• _JOB_
List every line in the listing below that contains the string "width".

┌─ EXCERPTED RECORDS

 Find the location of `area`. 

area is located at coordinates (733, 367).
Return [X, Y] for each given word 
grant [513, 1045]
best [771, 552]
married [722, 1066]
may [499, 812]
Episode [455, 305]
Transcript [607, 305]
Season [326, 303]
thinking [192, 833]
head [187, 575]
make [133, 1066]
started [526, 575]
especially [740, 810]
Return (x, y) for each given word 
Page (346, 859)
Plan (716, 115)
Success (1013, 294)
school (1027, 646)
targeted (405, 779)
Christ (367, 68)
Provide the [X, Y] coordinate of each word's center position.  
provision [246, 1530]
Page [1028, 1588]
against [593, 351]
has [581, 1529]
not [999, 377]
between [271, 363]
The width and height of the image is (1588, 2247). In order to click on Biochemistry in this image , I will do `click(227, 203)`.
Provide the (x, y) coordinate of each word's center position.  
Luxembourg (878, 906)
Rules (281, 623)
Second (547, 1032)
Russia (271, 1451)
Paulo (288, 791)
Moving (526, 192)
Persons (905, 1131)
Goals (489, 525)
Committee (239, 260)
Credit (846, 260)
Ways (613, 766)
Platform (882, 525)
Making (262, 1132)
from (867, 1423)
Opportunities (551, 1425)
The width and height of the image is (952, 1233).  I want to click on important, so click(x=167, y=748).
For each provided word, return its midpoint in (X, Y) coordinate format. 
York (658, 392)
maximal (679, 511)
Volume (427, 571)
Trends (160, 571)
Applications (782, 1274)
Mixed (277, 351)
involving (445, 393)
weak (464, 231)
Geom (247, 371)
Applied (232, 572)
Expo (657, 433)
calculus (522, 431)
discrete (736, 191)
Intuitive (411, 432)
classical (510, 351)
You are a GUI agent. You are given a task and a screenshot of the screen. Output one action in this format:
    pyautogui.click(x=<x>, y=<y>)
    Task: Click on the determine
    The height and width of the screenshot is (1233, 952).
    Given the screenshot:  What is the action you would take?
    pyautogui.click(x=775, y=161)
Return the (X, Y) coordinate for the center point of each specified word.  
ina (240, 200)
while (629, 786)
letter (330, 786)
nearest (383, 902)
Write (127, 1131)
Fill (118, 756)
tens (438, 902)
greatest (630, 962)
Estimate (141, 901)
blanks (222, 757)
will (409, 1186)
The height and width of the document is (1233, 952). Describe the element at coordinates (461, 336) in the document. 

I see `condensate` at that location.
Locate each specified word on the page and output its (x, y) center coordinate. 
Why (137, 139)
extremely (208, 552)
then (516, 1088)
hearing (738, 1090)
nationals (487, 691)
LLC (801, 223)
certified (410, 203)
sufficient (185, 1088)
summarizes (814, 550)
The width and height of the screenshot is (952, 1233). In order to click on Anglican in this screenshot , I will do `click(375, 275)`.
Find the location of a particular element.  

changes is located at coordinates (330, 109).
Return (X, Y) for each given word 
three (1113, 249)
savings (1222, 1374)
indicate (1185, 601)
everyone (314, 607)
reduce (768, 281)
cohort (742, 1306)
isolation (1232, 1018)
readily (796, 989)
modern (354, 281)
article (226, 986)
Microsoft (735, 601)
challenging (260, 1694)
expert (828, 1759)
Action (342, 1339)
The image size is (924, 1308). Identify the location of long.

└─

• _TASK RESULT_
The width and height of the image is (1588, 2247). In order to click on Biochemistry in this image , I will do `click(227, 203)`.
The width and height of the image is (952, 1233).  I want to click on important, so click(x=167, y=748).
    The height and width of the screenshot is (1233, 952).
The height and width of the document is (1233, 952). Describe the element at coordinates (461, 336) in the document. 
The width and height of the screenshot is (952, 1233). In order to click on Anglican in this screenshot , I will do `click(375, 275)`.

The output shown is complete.